%
'This ASP script originally lived at http://evolvedcode.net/ for the
'original version of this script and a wide variety of other
'scripts, please visit the site.
'
'Last update: 2004.04.21 14:41:01
Sub DenyCrawler()
'Code which blocks any requests from known "bad" crawlers or NULL user-agents
Dim sUserAgent
sUserAgent = Trim( Request.ServerVariables("HTTP_USER_AGENT") )
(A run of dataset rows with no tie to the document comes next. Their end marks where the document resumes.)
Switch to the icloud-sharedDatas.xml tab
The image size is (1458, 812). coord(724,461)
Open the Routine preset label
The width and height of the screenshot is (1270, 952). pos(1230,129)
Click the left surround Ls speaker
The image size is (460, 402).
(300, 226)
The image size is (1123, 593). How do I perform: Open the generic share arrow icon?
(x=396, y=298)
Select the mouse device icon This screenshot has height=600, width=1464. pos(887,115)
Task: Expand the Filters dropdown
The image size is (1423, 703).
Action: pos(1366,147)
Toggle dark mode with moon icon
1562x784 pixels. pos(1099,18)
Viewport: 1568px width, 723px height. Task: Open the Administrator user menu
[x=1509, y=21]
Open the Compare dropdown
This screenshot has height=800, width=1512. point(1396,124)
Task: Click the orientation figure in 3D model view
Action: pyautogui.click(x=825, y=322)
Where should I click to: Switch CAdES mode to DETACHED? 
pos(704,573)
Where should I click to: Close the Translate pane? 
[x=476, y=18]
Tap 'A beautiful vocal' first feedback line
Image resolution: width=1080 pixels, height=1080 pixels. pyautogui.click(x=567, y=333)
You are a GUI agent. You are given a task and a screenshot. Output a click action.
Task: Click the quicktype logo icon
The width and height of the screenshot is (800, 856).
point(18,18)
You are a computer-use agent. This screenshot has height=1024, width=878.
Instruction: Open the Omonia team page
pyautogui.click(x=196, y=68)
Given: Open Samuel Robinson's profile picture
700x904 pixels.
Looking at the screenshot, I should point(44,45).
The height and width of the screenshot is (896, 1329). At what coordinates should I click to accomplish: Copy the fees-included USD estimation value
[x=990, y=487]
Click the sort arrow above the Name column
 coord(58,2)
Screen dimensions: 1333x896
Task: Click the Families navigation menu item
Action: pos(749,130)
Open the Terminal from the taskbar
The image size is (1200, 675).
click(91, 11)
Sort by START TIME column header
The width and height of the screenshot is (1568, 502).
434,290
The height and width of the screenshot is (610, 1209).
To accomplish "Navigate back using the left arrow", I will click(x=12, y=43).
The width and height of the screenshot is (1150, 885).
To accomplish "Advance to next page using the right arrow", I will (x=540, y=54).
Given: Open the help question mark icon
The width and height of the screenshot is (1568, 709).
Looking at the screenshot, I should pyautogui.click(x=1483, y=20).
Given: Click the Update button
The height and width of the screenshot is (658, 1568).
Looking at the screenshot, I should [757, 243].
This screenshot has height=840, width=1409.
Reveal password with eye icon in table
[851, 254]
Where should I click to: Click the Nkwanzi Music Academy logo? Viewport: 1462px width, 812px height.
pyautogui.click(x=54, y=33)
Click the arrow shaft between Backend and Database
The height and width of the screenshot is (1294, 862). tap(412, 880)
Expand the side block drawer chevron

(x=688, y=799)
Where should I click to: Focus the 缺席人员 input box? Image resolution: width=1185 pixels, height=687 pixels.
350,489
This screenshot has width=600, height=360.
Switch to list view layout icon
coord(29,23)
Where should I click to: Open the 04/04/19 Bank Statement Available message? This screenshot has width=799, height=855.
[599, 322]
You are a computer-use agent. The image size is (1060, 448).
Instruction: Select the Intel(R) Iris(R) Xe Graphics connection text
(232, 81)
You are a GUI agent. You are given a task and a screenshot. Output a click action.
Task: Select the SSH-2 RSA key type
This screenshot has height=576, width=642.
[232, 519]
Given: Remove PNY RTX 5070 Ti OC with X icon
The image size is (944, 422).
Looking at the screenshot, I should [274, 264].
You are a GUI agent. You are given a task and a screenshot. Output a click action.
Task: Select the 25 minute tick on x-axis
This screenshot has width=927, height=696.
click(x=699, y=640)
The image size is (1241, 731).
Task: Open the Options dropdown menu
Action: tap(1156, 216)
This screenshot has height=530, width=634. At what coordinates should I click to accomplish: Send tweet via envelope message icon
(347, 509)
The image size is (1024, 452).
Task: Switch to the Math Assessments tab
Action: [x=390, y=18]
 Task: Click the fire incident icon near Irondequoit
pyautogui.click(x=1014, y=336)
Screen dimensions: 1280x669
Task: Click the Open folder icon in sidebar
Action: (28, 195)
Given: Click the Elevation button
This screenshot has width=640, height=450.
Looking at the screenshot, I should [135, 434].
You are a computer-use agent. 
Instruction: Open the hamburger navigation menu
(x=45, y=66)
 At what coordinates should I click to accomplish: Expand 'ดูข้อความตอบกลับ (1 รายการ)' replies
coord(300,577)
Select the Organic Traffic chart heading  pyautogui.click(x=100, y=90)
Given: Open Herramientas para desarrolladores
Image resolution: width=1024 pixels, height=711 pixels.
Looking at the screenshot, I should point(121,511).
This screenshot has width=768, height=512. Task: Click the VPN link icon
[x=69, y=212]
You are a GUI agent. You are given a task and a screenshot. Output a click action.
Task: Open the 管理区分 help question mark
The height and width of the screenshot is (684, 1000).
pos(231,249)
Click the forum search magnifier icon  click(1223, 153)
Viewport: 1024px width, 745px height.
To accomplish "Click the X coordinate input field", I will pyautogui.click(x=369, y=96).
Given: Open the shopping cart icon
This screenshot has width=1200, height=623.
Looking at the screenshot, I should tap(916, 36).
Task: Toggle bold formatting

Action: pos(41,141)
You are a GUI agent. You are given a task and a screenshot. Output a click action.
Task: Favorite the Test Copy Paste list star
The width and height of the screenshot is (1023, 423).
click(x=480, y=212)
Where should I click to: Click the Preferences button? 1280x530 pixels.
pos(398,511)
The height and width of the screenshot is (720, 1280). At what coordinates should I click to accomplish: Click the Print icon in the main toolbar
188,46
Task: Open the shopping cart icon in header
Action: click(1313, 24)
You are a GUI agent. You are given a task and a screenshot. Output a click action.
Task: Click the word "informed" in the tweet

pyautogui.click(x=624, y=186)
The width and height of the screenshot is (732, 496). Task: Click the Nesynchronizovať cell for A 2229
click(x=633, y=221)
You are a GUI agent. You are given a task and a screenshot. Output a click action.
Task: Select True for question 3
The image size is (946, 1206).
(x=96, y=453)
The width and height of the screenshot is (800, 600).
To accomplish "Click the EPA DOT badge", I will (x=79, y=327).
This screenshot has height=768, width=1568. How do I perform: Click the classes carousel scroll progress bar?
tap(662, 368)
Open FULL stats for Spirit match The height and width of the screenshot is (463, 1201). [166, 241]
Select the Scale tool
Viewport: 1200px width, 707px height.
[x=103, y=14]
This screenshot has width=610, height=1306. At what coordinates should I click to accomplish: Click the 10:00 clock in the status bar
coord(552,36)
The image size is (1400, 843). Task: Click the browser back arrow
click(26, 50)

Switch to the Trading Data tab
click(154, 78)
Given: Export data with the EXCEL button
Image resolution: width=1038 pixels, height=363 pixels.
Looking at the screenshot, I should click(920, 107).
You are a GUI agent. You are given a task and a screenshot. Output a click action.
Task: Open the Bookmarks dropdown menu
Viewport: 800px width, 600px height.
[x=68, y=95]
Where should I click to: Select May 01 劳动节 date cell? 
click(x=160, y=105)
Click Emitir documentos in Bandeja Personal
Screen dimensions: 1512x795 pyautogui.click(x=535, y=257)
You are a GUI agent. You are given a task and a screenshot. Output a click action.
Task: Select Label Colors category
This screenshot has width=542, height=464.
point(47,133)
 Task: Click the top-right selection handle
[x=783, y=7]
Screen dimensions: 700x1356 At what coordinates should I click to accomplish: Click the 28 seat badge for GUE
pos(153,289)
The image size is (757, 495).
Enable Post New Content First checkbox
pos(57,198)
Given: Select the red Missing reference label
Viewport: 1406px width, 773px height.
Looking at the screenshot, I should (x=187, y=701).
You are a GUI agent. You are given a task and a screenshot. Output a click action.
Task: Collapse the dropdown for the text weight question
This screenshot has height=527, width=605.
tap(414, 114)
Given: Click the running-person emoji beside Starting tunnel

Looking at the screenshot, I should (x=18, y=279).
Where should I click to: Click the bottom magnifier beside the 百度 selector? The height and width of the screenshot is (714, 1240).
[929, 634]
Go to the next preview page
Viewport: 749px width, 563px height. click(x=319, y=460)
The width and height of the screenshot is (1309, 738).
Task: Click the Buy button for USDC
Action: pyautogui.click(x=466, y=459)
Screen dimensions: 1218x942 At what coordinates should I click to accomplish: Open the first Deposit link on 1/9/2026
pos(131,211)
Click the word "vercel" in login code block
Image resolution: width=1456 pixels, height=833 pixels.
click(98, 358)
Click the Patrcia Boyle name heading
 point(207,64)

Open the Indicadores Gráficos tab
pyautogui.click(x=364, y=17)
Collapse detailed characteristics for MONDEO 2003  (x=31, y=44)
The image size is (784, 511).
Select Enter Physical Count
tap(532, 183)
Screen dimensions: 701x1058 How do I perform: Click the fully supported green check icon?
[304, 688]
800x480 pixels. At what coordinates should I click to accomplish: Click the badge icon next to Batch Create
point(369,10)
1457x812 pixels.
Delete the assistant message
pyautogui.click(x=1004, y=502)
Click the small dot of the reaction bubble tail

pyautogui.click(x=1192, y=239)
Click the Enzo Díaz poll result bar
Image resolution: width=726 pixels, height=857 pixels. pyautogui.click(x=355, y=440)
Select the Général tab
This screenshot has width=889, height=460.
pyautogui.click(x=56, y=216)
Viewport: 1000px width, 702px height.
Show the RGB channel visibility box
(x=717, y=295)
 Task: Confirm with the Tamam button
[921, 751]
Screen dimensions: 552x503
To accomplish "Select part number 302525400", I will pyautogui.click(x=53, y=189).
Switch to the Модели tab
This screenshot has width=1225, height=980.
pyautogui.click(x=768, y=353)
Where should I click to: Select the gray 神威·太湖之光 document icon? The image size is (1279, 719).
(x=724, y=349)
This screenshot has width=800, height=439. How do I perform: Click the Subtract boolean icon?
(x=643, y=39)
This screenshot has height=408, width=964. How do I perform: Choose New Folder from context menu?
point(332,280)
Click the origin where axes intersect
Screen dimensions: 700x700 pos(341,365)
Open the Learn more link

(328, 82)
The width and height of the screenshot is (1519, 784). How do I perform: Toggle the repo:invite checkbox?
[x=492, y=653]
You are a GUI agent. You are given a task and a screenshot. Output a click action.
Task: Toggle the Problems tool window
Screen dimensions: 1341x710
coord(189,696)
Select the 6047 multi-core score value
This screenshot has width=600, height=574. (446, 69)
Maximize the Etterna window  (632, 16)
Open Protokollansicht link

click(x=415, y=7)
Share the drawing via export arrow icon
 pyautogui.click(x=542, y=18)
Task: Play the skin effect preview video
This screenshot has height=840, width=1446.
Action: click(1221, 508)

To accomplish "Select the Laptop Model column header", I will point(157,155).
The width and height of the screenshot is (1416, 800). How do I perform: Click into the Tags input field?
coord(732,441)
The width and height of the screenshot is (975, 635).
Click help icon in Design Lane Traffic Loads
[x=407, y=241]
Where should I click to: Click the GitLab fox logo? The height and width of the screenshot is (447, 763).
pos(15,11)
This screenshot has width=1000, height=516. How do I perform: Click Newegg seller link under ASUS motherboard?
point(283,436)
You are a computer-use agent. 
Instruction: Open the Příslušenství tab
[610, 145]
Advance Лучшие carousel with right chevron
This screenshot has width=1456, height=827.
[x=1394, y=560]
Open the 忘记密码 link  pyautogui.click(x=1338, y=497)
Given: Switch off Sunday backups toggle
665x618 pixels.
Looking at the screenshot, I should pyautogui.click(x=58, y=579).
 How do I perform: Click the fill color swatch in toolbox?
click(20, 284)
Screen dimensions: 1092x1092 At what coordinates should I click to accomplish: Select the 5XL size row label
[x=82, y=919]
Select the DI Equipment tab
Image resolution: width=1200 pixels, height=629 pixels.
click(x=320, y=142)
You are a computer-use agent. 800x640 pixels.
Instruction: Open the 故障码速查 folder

'Check if the request is coming from something which is less than desirable
If EmptyUA_Test( sUserAgent ) Or BadUA_Test( sUserAgent ) Or BadIP_Test( Request.ServerVariables("Remote_Addr") ) Then
Response.Status = "403 Access Denied"
%>
<%= Response.Status %>
<%= Response.Status %>
Access to the requested resource has been denied.
We suspect you are using an automated process to access this website. Please retry with a regular browser.
<%
Response.End
End If
End Sub
Function TestRegExp( ByVal sInput, ByVal sRegExp )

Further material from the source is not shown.